Given text:
— begin —
Novel Test for the Equality of Continuous Curves with Homoscedastic or Heteroscedastic Measurement Errors

Abstract

Testing equality of two curves occurs often in functional data analysis. In this paper, we develop procedures for testing if two curves measured with either homoscedastic or heteroscedastic errors are equal. The method is applicable to a general class of curves. Compared with existing tests, ours does not require repeated measurements to obtain the variances at each of the explanatory values. Instead, our test calculates the overall variances by pooling all of the data points. The null distribution of the test statistic is derived and an approximation formula to calculate the p value is developed when the heteroscedastic variances are either known or unknown. Simulations are conducted to show that this procedure works well in the finite sample situation. Comparisons with other test procedures are made based on simulated data sets. Applications to our motivating example from an environmental study will be illustrated. An R package was created for ease of general applications.

Appendices

Appendix

Appendix A. Proof of Lemma 4.1

Let \(X_1=\sum _{i=1}^{n_1}W_i^2,\) where \(W_i\sim _{ iid} N(0,1).\) Since \(EX_1=n_1, Var(X_1)=2n_1, \) we can approximate \(X_1 \) by \(X_1 {\mathop {=}\limits ^{d}} n_1+\sqrt{2n_1} Z_1 + o(\sqrt{n_1}),\) \(\;\;X_2 \) by \( X_2{\mathop {=}\limits ^{d}} n_2+\sqrt{2n_2} Z_2 + o(\sqrt{n_2}), \) where \(Z_1\) and \(Z_2\) are independent standard normal random variables and notation \({\mathop {=}\limits ^{d}}\) denotes equality in distribution. Therefore,

$$\begin{aligned} G_i=&( {\frac{X_i }{X_1+X_2 }} )/ ({ \frac{n_i}{n_1+n_2}}) \\ {\mathop {=}\limits ^{d}}&\frac{n_i+\sqrt{2n_i} Z_i + o(\sqrt{n_i})}{n_1+n_2 +\sqrt{2n_1} Z_1 +\sqrt{2n_2} Z_2 + o(\sqrt{n_2})+ o(\sqrt{n_1})}/({ \frac{n_i}{n_1+n_2}}) \\ =&\frac{ 1+\frac{\sqrt{2n_i} Z_i + o(\sqrt{n_i})}{n_i}}{1 +\frac{\sqrt{2n_1} Z_1 +\sqrt{2n_2} Z_2 + o(\sqrt{n_2})+ o(\sqrt{n_1})}{n_1+n_2}} {\mathop {\sim }\limits ^{d}} _{approx} 1, \end{aligned}$$

as \(n_i \rightarrow \infty \) for \(i=1,2.\) QED

Appendix B. Proof of Lemma 4.2

Clearly by \(S_i/\nu _i \sim \chi ^2_{\nu _i}, \) we have \( ES_i=1, ~~Var(S_i)=2/\nu _i \), and there exists a sequence of i.i.d. standard normal random variables \(W_{i,k}, \) for \(k=1, 2, \dots , \nu _i, i=1,2\) such that \(S_i= (1/\nu _i) {\sum _{k=1}^{\nu _i} W_{i,k}} \) by definition. A large sample theory gives that \(S_i{\mathop {=}\limits ^{d}} 1+\sqrt{\frac{2}{\nu _i}} Z_i+o(\frac{1}{\sqrt{\nu _i}})\), where \(Z_i \sim N(0,1)\).
— end —
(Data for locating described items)
— begin —
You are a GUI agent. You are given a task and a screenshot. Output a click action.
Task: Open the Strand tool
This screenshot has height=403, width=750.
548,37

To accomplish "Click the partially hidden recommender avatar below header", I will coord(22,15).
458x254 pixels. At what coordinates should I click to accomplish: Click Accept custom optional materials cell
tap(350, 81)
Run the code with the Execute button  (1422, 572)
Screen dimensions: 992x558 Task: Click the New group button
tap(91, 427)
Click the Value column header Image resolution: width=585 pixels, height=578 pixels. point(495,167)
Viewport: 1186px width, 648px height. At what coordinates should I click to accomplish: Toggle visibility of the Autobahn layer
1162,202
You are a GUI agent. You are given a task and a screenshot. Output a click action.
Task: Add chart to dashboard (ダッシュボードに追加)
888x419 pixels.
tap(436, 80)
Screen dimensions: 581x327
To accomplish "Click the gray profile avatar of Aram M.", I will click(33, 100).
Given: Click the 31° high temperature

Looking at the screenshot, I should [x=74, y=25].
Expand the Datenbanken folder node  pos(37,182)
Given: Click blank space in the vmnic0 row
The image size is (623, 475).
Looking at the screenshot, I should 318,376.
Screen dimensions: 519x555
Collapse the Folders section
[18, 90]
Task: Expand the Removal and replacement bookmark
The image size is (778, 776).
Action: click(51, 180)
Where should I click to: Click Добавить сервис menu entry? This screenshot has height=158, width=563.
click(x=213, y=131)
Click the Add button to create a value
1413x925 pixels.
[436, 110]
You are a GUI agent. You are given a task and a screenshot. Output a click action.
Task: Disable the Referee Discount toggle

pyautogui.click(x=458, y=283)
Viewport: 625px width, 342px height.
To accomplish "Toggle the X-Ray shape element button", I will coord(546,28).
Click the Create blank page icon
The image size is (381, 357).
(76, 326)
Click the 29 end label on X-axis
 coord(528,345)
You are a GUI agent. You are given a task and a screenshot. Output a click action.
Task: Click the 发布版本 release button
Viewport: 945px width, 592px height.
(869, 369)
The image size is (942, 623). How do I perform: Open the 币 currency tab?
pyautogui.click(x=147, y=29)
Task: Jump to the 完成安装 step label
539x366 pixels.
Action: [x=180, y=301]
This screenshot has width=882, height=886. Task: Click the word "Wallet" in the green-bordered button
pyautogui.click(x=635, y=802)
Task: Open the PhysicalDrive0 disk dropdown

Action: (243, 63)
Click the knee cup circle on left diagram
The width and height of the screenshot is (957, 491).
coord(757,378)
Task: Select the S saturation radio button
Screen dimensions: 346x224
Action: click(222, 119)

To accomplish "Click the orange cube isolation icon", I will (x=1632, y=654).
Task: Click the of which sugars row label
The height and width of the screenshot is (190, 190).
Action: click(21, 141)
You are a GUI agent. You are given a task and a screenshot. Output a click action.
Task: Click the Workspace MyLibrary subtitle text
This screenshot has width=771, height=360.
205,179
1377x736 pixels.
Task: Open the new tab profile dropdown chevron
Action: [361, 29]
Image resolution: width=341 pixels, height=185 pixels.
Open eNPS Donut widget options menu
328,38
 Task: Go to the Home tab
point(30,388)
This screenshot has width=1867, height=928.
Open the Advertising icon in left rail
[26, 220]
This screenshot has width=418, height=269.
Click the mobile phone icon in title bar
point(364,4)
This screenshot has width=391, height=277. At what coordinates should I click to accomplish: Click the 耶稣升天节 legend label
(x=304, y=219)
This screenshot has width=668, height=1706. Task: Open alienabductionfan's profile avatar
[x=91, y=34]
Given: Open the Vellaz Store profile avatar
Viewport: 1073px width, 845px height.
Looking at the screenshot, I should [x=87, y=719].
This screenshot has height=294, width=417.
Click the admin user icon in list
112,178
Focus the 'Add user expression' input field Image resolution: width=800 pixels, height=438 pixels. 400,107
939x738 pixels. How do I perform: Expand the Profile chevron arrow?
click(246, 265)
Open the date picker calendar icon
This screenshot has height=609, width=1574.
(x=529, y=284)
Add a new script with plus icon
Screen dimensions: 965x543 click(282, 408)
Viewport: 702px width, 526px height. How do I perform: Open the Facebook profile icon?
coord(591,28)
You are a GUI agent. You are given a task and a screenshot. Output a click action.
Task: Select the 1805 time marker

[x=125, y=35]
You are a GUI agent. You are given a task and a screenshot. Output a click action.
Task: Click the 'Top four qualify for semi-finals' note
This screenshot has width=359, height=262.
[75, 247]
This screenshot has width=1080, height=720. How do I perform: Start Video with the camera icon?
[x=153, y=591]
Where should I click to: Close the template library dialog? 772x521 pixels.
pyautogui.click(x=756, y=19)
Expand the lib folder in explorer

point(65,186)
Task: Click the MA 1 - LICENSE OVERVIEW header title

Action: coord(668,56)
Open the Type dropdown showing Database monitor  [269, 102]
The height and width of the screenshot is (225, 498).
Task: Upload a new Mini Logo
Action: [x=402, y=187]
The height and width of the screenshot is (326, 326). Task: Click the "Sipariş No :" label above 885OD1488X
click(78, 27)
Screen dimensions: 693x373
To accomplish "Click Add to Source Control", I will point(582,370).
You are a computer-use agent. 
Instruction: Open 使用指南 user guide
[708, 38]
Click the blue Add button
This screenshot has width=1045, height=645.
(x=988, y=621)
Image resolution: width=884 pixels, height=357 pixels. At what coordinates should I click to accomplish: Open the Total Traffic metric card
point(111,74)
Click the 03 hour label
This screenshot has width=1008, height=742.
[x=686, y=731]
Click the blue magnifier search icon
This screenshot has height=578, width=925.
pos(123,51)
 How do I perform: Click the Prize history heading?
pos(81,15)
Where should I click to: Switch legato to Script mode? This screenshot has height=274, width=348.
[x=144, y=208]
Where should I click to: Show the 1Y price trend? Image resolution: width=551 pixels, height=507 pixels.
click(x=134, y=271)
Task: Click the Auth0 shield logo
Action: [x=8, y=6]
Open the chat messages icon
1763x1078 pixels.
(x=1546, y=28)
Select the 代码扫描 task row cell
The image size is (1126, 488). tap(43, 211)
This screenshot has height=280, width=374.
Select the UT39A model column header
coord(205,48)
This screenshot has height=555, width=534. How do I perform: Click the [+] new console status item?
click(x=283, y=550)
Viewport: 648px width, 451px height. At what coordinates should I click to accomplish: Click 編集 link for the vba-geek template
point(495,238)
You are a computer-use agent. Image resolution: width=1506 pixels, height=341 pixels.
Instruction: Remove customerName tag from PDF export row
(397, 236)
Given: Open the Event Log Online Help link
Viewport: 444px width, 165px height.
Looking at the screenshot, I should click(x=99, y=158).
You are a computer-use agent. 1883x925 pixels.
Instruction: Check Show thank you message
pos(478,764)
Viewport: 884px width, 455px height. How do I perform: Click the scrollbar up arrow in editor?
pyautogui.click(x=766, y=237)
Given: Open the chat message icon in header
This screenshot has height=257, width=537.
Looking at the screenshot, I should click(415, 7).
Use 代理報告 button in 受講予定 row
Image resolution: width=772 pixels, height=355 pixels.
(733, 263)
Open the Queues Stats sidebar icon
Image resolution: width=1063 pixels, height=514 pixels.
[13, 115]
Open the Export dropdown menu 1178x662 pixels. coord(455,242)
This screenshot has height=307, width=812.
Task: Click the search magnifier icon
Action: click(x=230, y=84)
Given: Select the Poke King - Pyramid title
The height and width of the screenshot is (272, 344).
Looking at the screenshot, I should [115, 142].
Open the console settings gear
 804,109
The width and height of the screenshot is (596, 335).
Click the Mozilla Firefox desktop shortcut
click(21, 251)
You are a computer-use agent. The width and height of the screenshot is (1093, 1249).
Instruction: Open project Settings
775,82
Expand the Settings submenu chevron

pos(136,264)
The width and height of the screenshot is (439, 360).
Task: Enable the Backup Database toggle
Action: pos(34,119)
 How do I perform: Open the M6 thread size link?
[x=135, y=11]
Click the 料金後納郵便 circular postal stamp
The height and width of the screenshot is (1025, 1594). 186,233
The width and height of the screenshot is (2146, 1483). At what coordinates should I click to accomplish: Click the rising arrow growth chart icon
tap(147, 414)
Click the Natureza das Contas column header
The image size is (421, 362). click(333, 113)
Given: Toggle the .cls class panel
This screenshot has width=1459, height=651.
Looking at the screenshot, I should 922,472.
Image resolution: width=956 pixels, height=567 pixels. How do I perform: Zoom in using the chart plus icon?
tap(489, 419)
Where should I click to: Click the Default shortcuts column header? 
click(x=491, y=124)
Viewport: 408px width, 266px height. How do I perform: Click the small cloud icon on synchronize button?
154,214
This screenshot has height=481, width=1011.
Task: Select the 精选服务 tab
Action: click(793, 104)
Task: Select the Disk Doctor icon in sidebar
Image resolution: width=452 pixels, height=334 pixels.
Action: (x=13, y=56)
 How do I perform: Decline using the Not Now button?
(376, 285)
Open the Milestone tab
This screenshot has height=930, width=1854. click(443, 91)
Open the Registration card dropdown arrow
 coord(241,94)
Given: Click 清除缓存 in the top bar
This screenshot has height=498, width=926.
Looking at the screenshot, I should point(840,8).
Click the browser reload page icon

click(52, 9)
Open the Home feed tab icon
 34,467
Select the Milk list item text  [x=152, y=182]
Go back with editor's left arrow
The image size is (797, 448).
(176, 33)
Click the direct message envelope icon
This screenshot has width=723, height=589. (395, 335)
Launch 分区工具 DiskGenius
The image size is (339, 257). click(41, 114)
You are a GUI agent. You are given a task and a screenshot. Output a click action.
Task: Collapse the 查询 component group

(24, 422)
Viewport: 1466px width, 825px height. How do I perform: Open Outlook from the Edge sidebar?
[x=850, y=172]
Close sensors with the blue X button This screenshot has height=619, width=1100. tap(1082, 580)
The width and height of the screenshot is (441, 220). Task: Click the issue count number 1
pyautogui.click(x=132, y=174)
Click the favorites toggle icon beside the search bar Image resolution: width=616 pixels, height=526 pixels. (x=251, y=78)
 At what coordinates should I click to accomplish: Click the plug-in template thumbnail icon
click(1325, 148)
— end —
Tasks to complete:
- A) Write out the passage of the text on testing curve equality word for word, starting at "Appendix B. Proof" and ending at "where \(Z_i \sim N(0,1)\).".
- B) Translate into Spanish this sentence from the text on testing curve equality: "Simulations are conducted to show that this procedure works well in the finite sample situation."
Work only from the text on testing curve equality, leaving the data aside.

Results of the tasks:
- A)
Appendix B. Proof of Lemma 4.2

Clearly by \(S_i/\nu _i \sim \chi ^2_{\nu _i}, \) we have \( ES_i=1, ~~Var(S_i)=2/\nu _i \), and there exists a sequence of i.i.d. standard normal random variables \(W_{i,k}, \) for \(k=1, 2, \dots , \nu _i, i=1,2\) such that \(S_i= (1/\nu _i) {\sum _{k=1}^{\nu _i} W_{i,k}} \) by definition. A large sample theory gives that \(S_i{\mathop {=}\limits ^{d}} 1+\sqrt{\frac{2}{\nu _i}} Z_i+o(\frac{1}{\sqrt{\nu _i}})\), where \(Z_i \sim N(0,1)\).

- B) Se realizan simulaciones para mostrar que este procedimiento funciona bien en la situación de muestra finita.